Update the listing lines starting at the one containing "The width and" and ending at the one containing "pyautogui.click(x=515, y=159)" by replacing "green" with "blue" and changing nothing else. Return only those lines, leaving out the pictures.

PROVIDED DATA:
[Begin]

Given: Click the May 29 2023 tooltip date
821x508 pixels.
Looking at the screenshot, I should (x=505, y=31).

[End]
[Begin]

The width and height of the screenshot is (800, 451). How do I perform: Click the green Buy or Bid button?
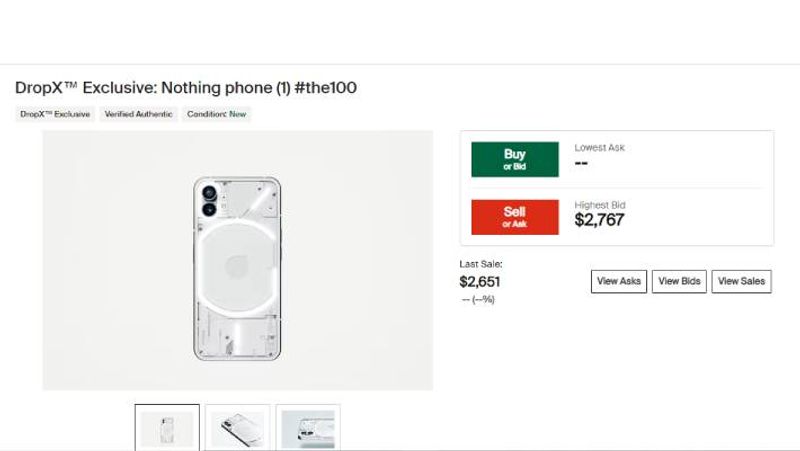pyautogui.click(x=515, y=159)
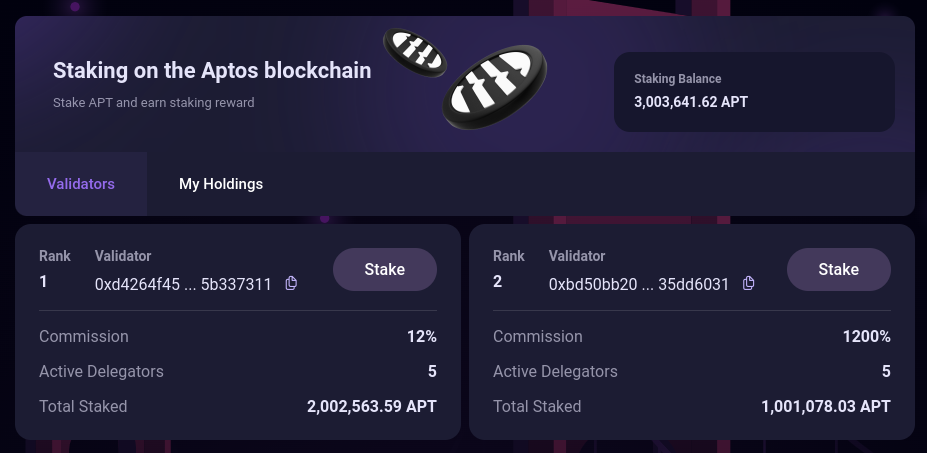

[End]
[Begin]

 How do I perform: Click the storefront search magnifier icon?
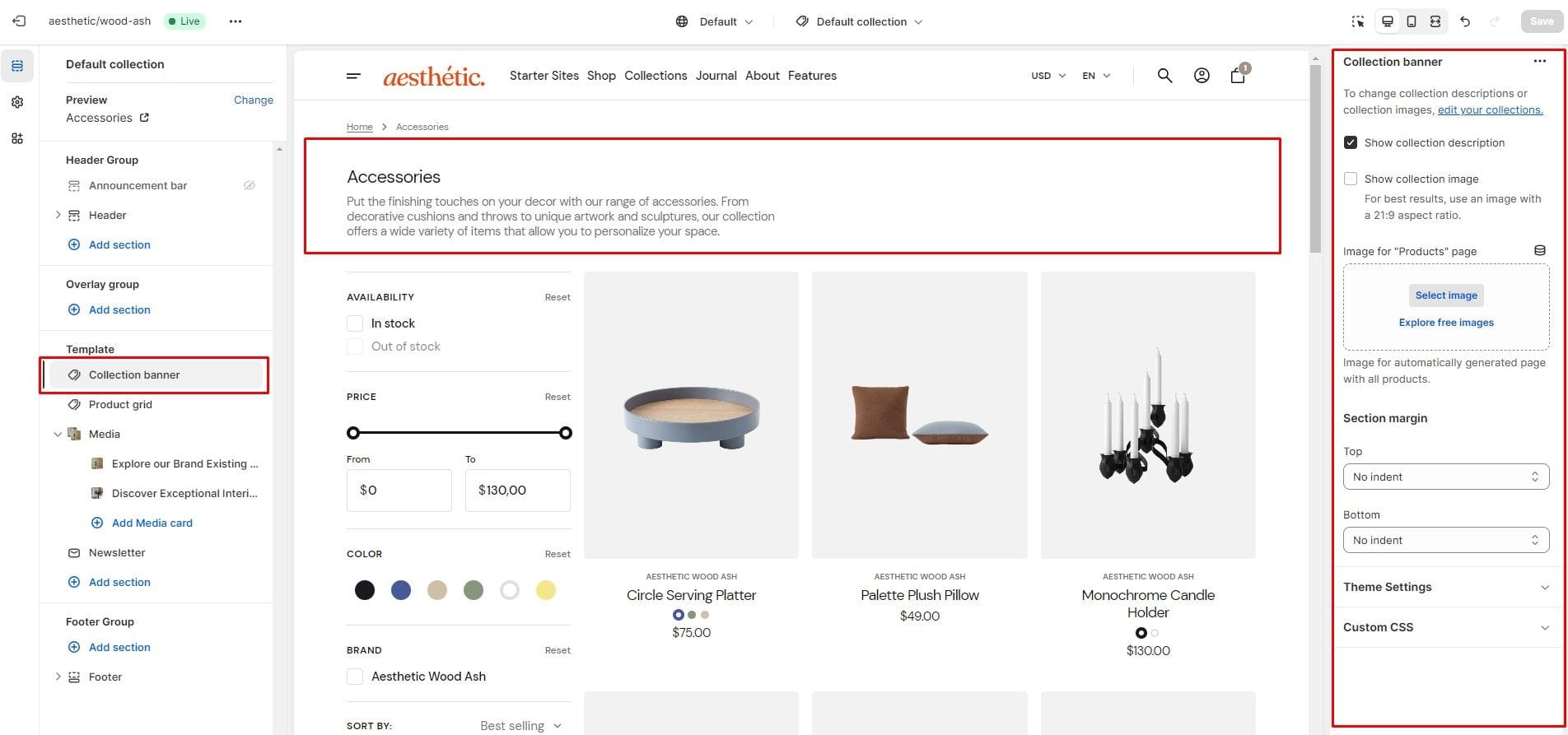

[End]

FINISHED EXERCISE:
The width and height of the screenshot is (800, 451). How do I perform: Click the blue Buy or Bid button?
pyautogui.click(x=515, y=159)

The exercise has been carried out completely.